What the exercise asks:
Every single entry must be reproduced precisely.

Input records:

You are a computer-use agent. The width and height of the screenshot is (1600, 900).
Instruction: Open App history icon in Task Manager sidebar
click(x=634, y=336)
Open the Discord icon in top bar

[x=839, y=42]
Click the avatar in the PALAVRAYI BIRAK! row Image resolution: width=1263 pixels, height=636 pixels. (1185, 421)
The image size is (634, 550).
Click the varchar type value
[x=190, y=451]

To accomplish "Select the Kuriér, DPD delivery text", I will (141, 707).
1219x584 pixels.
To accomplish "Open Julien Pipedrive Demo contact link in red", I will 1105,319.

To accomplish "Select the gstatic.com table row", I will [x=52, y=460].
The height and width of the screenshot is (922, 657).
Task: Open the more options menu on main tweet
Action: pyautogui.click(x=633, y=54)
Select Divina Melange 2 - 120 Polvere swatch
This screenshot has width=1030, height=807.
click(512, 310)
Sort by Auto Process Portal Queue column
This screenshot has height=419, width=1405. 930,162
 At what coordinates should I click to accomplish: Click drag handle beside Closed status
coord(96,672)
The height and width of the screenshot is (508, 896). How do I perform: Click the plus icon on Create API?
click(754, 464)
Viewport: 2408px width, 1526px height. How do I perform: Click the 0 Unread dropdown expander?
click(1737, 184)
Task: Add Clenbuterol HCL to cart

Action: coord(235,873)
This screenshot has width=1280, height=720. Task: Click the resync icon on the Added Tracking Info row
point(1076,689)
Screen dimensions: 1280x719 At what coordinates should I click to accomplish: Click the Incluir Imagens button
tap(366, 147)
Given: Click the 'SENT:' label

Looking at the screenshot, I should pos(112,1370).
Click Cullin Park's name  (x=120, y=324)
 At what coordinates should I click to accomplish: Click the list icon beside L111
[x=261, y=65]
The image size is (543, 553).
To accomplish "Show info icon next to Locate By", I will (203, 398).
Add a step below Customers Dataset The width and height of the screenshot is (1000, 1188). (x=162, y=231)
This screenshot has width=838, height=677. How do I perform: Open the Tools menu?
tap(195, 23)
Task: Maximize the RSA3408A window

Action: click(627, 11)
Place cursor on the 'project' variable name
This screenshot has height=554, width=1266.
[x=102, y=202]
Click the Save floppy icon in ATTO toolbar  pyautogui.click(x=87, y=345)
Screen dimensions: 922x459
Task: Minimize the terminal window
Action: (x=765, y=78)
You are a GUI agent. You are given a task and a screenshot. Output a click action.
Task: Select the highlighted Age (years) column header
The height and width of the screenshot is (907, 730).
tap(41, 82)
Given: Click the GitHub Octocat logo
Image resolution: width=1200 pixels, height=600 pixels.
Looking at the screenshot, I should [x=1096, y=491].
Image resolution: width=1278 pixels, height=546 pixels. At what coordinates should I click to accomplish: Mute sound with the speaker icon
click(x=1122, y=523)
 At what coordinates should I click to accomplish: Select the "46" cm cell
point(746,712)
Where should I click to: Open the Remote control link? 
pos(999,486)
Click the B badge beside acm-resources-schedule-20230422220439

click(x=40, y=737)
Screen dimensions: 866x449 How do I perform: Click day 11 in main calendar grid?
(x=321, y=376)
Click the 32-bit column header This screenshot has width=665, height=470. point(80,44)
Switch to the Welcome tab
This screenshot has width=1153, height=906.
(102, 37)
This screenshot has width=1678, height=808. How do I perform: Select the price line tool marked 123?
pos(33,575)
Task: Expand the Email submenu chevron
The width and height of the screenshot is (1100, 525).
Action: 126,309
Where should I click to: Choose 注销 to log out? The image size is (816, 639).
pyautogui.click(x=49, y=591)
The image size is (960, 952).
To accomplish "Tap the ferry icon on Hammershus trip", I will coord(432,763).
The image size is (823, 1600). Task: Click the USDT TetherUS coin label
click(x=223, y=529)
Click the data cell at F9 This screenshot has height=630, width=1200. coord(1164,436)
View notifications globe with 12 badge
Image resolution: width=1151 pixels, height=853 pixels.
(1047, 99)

Response below:
You are a computer-use agent. The width and height of the screenshot is (1600, 900).
Instruction: Open App history icon in Task Manager sidebar
click(x=634, y=336)
Open the Discord icon in top bar

[x=839, y=42]
Click the avatar in the PALAVRAYI BIRAK! row Image resolution: width=1263 pixels, height=636 pixels. (1185, 421)
The image size is (634, 550).
Click the varchar type value
[x=190, y=451]

To accomplish "Select the Kuriér, DPD delivery text", I will (141, 707).
1219x584 pixels.
To accomplish "Open Julien Pipedrive Demo contact link in red", I will 1105,319.

To accomplish "Select the gstatic.com table row", I will [x=52, y=460].
The height and width of the screenshot is (922, 657).
Task: Open the more options menu on main tweet
Action: pyautogui.click(x=633, y=54)
Select Divina Melange 2 - 120 Polvere swatch
This screenshot has width=1030, height=807.
click(512, 310)
Sort by Auto Process Portal Queue column
This screenshot has height=419, width=1405. 930,162
 At what coordinates should I click to accomplish: Click drag handle beside Closed status
coord(96,672)
The height and width of the screenshot is (508, 896). How do I perform: Click the plus icon on Create API?
click(754, 464)
Viewport: 2408px width, 1526px height. How do I perform: Click the 0 Unread dropdown expander?
click(1737, 184)
Task: Add Clenbuterol HCL to cart

Action: coord(235,873)
This screenshot has width=1280, height=720. Task: Click the resync icon on the Added Tracking Info row
point(1076,689)
Screen dimensions: 1280x719 At what coordinates should I click to accomplish: Click the Incluir Imagens button
tap(366, 147)
Given: Click the 'SENT:' label

Looking at the screenshot, I should pos(112,1370).
Click Cullin Park's name  (x=120, y=324)
 At what coordinates should I click to accomplish: Click the list icon beside L111
[x=261, y=65]
The image size is (543, 553).
To accomplish "Show info icon next to Locate By", I will (203, 398).
Add a step below Customers Dataset The width and height of the screenshot is (1000, 1188). (x=162, y=231)
This screenshot has width=838, height=677. How do I perform: Open the Tools menu?
tap(195, 23)
Task: Maximize the RSA3408A window

Action: click(627, 11)
Place cursor on the 'project' variable name
This screenshot has height=554, width=1266.
[x=102, y=202]
Click the Save floppy icon in ATTO toolbar  pyautogui.click(x=87, y=345)
Screen dimensions: 922x459
Task: Minimize the terminal window
Action: (x=765, y=78)
You are a GUI agent. You are given a task and a screenshot. Output a click action.
Task: Select the highlighted Age (years) column header
The height and width of the screenshot is (907, 730).
tap(41, 82)
Given: Click the GitHub Octocat logo
Image resolution: width=1200 pixels, height=600 pixels.
Looking at the screenshot, I should [x=1096, y=491].
Image resolution: width=1278 pixels, height=546 pixels. At what coordinates should I click to accomplish: Mute sound with the speaker icon
click(x=1122, y=523)
 At what coordinates should I click to accomplish: Select the "46" cm cell
point(746,712)
Where should I click to: Open the Remote control link? 
pos(999,486)
Click the B badge beside acm-resources-schedule-20230422220439

click(x=40, y=737)
Screen dimensions: 866x449 How do I perform: Click day 11 in main calendar grid?
(x=321, y=376)
Click the 32-bit column header This screenshot has width=665, height=470. point(80,44)
Switch to the Welcome tab
This screenshot has width=1153, height=906.
(102, 37)
This screenshot has width=1678, height=808. How do I perform: Select the price line tool marked 123?
pos(33,575)
Task: Expand the Email submenu chevron
The width and height of the screenshot is (1100, 525).
Action: 126,309
Where should I click to: Choose 注销 to log out? The image size is (816, 639).
pyautogui.click(x=49, y=591)
The image size is (960, 952).
To accomplish "Tap the ferry icon on Hammershus trip", I will coord(432,763).
The image size is (823, 1600). Task: Click the USDT TetherUS coin label
click(x=223, y=529)
Click the data cell at F9 This screenshot has height=630, width=1200. coord(1164,436)
View notifications globe with 12 badge
Image resolution: width=1151 pixels, height=853 pixels.
(1047, 99)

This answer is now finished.